All of this is strange and disturbing. But Grok’s issues are not the result of a novel algorithm behaving in novel ways so much as an algorithm compressing and refracting all of the worst tendencies of the internet in very predictable forms. Nonconsensual deepfakes of celebrities and otherwise, the objectification of women through pornography and social media, the sexualization of girls, and the distribution of child-sexual-abuse material are old problems that Musk’s platform is now directly interfacing with or even producing. After the system-prompt update, I was able to use Grok to generate an image of two teens kissing—they looked like middle schoolers. This, like the Swift videos, was content created by the chatbot, as opposed to simply hosted by a tech product. Platforms such as X are generally shielded from legal liability when it comes to the content that users create or post themselves. It is not clear that content created by a chatbot owned by a company would be protected in the same way; this is an ongoing legal debate.
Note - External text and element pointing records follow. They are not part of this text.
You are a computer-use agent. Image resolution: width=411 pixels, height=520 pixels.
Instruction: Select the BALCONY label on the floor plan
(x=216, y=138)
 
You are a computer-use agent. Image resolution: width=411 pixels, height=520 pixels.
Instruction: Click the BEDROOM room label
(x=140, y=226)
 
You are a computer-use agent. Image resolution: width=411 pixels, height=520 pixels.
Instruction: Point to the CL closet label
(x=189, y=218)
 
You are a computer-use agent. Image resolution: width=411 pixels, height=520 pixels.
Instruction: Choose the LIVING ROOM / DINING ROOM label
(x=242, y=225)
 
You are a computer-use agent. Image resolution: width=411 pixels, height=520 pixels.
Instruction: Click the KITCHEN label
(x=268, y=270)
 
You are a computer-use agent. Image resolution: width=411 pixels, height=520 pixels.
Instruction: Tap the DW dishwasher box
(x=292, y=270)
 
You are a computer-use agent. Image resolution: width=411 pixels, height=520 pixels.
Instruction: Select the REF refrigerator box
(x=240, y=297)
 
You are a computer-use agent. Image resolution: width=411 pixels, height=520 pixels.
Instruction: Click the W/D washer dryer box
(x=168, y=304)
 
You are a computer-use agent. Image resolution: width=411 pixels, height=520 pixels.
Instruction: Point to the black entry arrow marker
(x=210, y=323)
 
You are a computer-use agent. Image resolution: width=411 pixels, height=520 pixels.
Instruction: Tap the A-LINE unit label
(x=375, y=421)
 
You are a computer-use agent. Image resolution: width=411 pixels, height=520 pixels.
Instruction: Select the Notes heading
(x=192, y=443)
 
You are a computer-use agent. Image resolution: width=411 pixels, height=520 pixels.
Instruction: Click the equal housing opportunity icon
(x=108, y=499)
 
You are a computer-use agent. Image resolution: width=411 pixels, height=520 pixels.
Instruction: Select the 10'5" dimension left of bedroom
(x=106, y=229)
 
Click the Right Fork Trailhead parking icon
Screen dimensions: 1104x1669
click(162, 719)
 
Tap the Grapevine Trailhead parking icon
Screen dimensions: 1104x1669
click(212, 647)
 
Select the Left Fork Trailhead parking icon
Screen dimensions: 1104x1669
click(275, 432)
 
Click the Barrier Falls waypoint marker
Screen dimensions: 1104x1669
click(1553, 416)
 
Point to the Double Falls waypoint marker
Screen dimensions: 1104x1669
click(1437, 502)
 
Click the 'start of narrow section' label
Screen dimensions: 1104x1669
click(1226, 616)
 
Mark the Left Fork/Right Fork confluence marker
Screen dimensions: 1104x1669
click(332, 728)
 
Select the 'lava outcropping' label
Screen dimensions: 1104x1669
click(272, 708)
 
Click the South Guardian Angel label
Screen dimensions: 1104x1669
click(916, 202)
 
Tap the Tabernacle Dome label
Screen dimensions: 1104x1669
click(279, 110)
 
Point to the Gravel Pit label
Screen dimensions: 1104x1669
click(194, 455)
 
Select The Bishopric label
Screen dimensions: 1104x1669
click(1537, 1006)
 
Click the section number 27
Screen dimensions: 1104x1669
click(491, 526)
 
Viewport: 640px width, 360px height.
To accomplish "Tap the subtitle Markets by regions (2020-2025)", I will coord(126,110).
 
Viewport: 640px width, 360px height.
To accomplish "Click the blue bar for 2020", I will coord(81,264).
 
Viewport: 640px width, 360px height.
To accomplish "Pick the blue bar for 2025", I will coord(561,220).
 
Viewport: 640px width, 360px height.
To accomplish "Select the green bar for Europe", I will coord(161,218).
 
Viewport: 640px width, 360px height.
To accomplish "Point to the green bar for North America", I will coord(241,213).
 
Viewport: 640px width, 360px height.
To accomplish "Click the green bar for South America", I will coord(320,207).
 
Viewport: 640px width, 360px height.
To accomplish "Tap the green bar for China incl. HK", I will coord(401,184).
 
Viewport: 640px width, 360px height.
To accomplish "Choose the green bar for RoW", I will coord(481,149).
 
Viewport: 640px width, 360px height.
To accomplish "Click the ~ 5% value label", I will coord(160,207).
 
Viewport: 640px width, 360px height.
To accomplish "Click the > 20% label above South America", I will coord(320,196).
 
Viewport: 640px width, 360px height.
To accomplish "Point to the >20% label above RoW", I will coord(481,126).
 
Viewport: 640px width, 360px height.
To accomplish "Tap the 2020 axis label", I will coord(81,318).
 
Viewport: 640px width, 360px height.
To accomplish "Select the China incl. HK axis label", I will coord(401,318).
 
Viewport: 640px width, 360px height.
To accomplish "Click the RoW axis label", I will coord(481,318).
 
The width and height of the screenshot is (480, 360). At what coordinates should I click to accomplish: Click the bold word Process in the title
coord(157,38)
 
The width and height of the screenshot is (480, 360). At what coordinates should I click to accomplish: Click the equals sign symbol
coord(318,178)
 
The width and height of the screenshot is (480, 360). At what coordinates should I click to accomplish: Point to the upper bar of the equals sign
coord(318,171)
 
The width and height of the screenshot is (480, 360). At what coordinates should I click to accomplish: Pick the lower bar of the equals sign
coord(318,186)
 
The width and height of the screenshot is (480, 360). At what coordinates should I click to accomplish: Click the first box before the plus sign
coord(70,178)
Many of Grok’s debacles—the bot insisting that Kirk’s shooting was fake, praising Hitler, and so on—appear in part to result from its tendency to search and cite posts on X, which make it easy to “substantiate” vile claims. Musk has boasted that his bot’s access to X makes it an invaluable source of real-time information and that Grok “will be the best source of truth by far”; in fact, the wealth of misinformation and hatred that Musk has ushered onto X has made his chatbot frequently untruthful, sometimes horrifyingly so. Many generative AI models contain the darkest corners of humanity—these programs are trained on all of the web, good and bad. But not every AI model’s creator inhabits those corners. Grok is what happens when a mercurical man of tremendous wealth and influence builds one of the world’s most powerful AI models and then integrates it into a major social-media platform that has become, under his direction, a hub for white supremacy.

As more users on X ask Grok for explanations and input, they continue the cycle, with humans and bots feeding each other distortions, hate, and misogyny. Grok is not only shaped by the world; it is also warping people’s understanding of the world right back.